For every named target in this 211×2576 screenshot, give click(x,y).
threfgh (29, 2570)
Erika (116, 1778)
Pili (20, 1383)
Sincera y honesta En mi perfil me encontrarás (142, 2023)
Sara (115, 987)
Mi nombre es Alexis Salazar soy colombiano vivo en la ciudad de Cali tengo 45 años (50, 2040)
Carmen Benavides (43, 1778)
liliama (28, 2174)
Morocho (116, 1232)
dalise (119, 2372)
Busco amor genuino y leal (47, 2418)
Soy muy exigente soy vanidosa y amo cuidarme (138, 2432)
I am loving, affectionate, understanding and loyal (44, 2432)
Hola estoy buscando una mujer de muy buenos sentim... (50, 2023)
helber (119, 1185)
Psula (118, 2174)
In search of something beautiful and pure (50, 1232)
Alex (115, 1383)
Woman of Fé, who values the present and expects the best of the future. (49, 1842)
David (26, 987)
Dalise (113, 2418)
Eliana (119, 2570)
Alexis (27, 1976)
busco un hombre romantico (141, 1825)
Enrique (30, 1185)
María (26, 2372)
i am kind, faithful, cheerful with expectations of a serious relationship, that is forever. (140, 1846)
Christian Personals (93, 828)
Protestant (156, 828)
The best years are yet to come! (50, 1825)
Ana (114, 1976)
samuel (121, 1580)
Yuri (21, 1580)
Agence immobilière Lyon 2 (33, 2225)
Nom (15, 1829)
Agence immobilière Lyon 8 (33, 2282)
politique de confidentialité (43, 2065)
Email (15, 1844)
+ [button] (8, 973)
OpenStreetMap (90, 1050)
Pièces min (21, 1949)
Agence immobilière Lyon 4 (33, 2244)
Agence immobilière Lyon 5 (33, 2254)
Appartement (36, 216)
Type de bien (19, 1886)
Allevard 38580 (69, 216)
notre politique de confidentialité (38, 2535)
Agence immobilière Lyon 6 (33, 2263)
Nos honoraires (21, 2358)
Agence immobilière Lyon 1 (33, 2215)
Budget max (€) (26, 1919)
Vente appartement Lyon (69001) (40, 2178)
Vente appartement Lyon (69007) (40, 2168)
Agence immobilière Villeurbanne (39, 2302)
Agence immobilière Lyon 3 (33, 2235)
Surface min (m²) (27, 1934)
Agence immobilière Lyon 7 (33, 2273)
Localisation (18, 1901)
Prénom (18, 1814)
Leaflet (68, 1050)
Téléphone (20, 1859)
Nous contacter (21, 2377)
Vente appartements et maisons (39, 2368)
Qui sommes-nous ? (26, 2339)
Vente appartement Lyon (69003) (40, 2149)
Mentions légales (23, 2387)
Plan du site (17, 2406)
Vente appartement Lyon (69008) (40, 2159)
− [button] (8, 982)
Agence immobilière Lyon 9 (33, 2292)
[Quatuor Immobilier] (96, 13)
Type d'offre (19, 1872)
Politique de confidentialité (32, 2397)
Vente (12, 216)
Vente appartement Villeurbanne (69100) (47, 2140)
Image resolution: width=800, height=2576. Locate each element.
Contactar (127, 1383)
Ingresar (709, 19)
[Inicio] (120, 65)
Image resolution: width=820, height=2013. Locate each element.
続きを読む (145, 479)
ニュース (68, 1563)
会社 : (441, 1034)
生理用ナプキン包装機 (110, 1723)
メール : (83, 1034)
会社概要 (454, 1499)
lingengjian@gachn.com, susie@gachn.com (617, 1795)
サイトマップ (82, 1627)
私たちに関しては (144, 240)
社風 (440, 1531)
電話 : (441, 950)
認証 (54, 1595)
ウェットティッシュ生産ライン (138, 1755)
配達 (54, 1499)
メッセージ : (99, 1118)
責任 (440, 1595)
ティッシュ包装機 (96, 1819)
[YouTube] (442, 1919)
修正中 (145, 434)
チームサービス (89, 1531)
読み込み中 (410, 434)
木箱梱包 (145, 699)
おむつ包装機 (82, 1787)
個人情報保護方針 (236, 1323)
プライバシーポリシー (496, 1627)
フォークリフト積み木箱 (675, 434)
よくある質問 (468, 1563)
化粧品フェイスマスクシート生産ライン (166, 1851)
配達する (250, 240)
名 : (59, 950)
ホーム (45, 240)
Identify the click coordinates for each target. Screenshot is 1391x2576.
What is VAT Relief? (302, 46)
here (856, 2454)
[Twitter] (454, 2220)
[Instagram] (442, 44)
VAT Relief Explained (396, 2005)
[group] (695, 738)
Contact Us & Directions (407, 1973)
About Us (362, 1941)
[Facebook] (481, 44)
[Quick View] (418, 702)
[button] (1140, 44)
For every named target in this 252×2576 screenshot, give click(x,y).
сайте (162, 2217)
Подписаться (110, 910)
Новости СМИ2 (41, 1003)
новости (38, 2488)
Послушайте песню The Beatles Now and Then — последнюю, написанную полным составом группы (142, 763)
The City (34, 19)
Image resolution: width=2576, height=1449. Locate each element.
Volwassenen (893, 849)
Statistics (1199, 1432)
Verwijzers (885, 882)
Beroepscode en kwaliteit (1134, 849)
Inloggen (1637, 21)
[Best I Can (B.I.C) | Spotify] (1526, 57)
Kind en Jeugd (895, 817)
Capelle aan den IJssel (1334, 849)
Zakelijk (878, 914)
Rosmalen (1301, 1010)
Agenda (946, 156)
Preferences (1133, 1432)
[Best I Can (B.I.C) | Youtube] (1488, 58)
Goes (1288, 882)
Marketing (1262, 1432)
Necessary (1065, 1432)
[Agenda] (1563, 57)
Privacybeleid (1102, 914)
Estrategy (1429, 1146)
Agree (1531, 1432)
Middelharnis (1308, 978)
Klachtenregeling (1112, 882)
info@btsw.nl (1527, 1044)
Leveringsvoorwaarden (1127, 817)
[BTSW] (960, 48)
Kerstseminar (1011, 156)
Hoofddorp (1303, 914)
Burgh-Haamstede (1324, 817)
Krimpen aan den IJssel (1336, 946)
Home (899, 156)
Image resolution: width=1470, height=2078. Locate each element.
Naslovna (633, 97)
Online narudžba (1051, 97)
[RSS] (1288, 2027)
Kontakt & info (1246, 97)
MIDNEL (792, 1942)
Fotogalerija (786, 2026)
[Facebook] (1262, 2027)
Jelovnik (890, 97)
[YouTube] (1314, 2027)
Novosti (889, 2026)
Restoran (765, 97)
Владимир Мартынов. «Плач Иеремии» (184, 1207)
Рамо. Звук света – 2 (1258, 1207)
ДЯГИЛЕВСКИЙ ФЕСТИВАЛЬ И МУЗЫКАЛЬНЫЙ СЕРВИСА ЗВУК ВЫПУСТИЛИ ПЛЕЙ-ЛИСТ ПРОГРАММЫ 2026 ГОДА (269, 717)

What you need to do -
Exact retyping of every entry is required.

Reply to the exercise -
For every named target in this 211×2576 screenshot, give click(x,y).
threfgh (29, 2570)
Erika (116, 1778)
Pili (20, 1383)
Sincera y honesta En mi perfil me encontrarás (142, 2023)
Sara (115, 987)
Mi nombre es Alexis Salazar soy colombiano vivo en la ciudad de Cali tengo 45 años (50, 2040)
Carmen Benavides (43, 1778)
liliama (28, 2174)
Morocho (116, 1232)
dalise (119, 2372)
Busco amor genuino y leal (47, 2418)
Soy muy exigente soy vanidosa y amo cuidarme (138, 2432)
I am loving, affectionate, understanding and loyal (44, 2432)
Hola estoy buscando una mujer de muy buenos sentim... (50, 2023)
helber (119, 1185)
Psula (118, 2174)
In search of something beautiful and pure (50, 1232)
Alex (115, 1383)
Woman of Fé, who values the present and expects the best of the future. (49, 1842)
David (26, 987)
Dalise (113, 2418)
Eliana (119, 2570)
Alexis (27, 1976)
busco un hombre romantico (141, 1825)
Enrique (30, 1185)
María (26, 2372)
i am kind, faithful, cheerful with expectations of a serious relationship, that is forever. (140, 1846)
Christian Personals (93, 828)
Protestant (156, 828)
The best years are yet to come! (50, 1825)
Ana (114, 1976)
samuel (121, 1580)
Yuri (21, 1580)
Agence immobilière Lyon 2 (33, 2225)
Nom (15, 1829)
Agence immobilière Lyon 8 (33, 2282)
politique de confidentialité (43, 2065)
Email (15, 1844)
+ [button] (8, 973)
OpenStreetMap (90, 1050)
Pièces min (21, 1949)
Agence immobilière Lyon 4 (33, 2244)
Agence immobilière Lyon 5 (33, 2254)
Appartement (36, 216)
Type de bien (19, 1886)
Allevard 38580 (69, 216)
notre politique de confidentialité (38, 2535)
Agence immobilière Lyon 6 (33, 2263)
Nos honoraires (21, 2358)
Agence immobilière Lyon 1 (33, 2215)
Budget max (€) (26, 1919)
Vente appartement Lyon (69001) (40, 2178)
Vente appartement Lyon (69007) (40, 2168)
Agence immobilière Villeurbanne (39, 2302)
Agence immobilière Lyon 3 (33, 2235)
Surface min (m²) (27, 1934)
Agence immobilière Lyon 7 (33, 2273)
Localisation (18, 1901)
Prénom (18, 1814)
Leaflet (68, 1050)
Téléphone (20, 1859)
Nous contacter (21, 2377)
Vente appartements et maisons (39, 2368)
Qui sommes-nous ? (26, 2339)
Vente appartement Lyon (69003) (40, 2149)
Mentions légales (23, 2387)
Plan du site (17, 2406)
Vente appartement Lyon (69008) (40, 2159)
− [button] (8, 982)
Agence immobilière Lyon 9 (33, 2292)
[Quatuor Immobilier] (96, 13)
Type d'offre (19, 1872)
Politique de confidentialité (32, 2397)
Vente (12, 216)
Vente appartement Villeurbanne (69100) (47, 2140)
Image resolution: width=800, height=2576. Locate each element.
Contactar (127, 1383)
Ingresar (709, 19)
[Inicio] (120, 65)
Image resolution: width=820, height=2013. Locate each element.
続きを読む (145, 479)
ニュース (68, 1563)
会社 : (441, 1034)
生理用ナプキン包装機 (110, 1723)
メール : (83, 1034)
会社概要 (454, 1499)
lingengjian@gachn.com, susie@gachn.com (617, 1795)
サイトマップ (82, 1627)
私たちに関しては (144, 240)
社風 (440, 1531)
電話 : (441, 950)
認証 (54, 1595)
ウェットティッシュ生産ライン (138, 1755)
配達 (54, 1499)
メッセージ : (99, 1118)
責任 (440, 1595)
ティッシュ包装機 (96, 1819)
[YouTube] (442, 1919)
修正中 (145, 434)
チームサービス (89, 1531)
読み込み中 (410, 434)
木箱梱包 (145, 699)
おむつ包装機 (82, 1787)
個人情報保護方針 (236, 1323)
プライバシーポリシー (496, 1627)
フォークリフト積み木箱 (675, 434)
よくある質問 (468, 1563)
化粧品フェイスマスクシート生産ライン (166, 1851)
配達する (250, 240)
名 : (59, 950)
ホーム (45, 240)
Identify the click coordinates for each target. Screenshot is 1391x2576.
What is VAT Relief? (302, 46)
here (856, 2454)
[Twitter] (454, 2220)
[Instagram] (442, 44)
VAT Relief Explained (396, 2005)
[group] (695, 738)
Contact Us & Directions (407, 1973)
About Us (362, 1941)
[Facebook] (481, 44)
[Quick View] (418, 702)
[button] (1140, 44)
For every named target in this 252×2576 screenshot, give click(x,y).
сайте (162, 2217)
Подписаться (110, 910)
Новости СМИ2 (41, 1003)
новости (38, 2488)
Послушайте песню The Beatles Now and Then — последнюю, написанную полным составом группы (142, 763)
The City (34, 19)
Image resolution: width=2576, height=1449. Locate each element.
Volwassenen (893, 849)
Statistics (1199, 1432)
Verwijzers (885, 882)
Beroepscode en kwaliteit (1134, 849)
Inloggen (1637, 21)
[Best I Can (B.I.C) | Spotify] (1526, 57)
Kind en Jeugd (895, 817)
Capelle aan den IJssel (1334, 849)
Zakelijk (878, 914)
Rosmalen (1301, 1010)
Agenda (946, 156)
Preferences (1133, 1432)
[Best I Can (B.I.C) | Youtube] (1488, 58)
Goes (1288, 882)
Marketing (1262, 1432)
Necessary (1065, 1432)
[Agenda] (1563, 57)
Privacybeleid (1102, 914)
Estrategy (1429, 1146)
Agree (1531, 1432)
Middelharnis (1308, 978)
Klachtenregeling (1112, 882)
info@btsw.nl (1527, 1044)
Leveringsvoorwaarden (1127, 817)
[BTSW] (960, 48)
Kerstseminar (1011, 156)
Hoofddorp (1303, 914)
Burgh-Haamstede (1324, 817)
Krimpen aan den IJssel (1336, 946)
Home (899, 156)
Image resolution: width=1470, height=2078. Locate each element.
Naslovna (633, 97)
Online narudžba (1051, 97)
[RSS] (1288, 2027)
Kontakt & info (1246, 97)
MIDNEL (792, 1942)
Fotogalerija (786, 2026)
[Facebook] (1262, 2027)
Jelovnik (890, 97)
[YouTube] (1314, 2027)
Novosti (889, 2026)
Restoran (765, 97)
Владимир Мартынов. «Плач Иеремии» (184, 1207)
Рамо. Звук света – 2 (1258, 1207)
ДЯГИЛЕВСКИЙ ФЕСТИВАЛЬ И МУЗЫКАЛЬНЫЙ СЕРВИСА ЗВУК ВЫПУСТИЛИ ПЛЕЙ-ЛИСТ ПРОГРАММЫ 2026 ГОДА (269, 717)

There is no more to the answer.